Helleborines at Yockletts Bank

I love the downland landscape around Canterbury, there is a maze of ancient hollow ways overhung with coppice and hedgerows traversing steep banks and hidden valleys occasionally allowing a peek at a lovely English landscape which in my imagination has been unchanged for millenia. This was the scene as we turned off Stone Street (the Roman Road connecting Canterbury to Hythe), went through Petham and on to Gogway, a fantastically named and no doubt ancient lane cutting through the Yockletts Bank nature reserve.

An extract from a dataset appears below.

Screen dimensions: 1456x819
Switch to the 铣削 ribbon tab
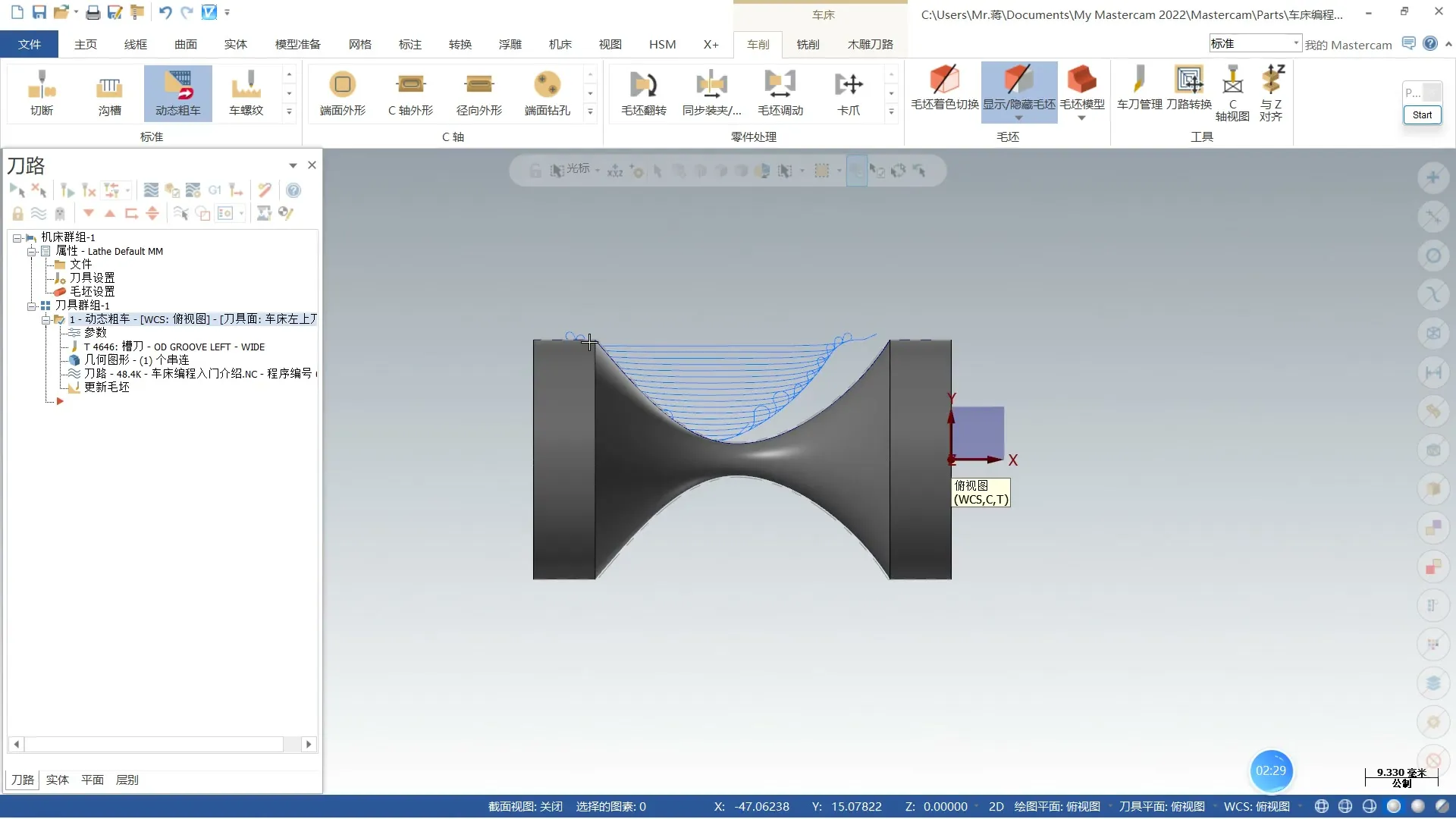tap(808, 45)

I have not visited Yockletts Bank before, but it is famous for it’s Lady Orchids which being August we were far too late for. We were rewarded by a diverse woodland flora though, including Field Maple and Hornbeam coppice, ripe hazelnuts (can I call them cobnuts?) on the floor and most excitingly, helleborines. I am not a helleborine expert and I wasn’t able to immediately identify them, but there may have been two species present. I think one was certainly Broad-leaved Helleborine but the other was smaller, had darker, smaller flowers and was a more shy plant altogether. I was able to take these pictures of the two differing flower spikes:

Broad-leaved Helloborine
Tall Broad-leaved Helleborine flower spike
Smaller helleborine with darker, redder flowers (pity the picture is out of focus - they will improve!)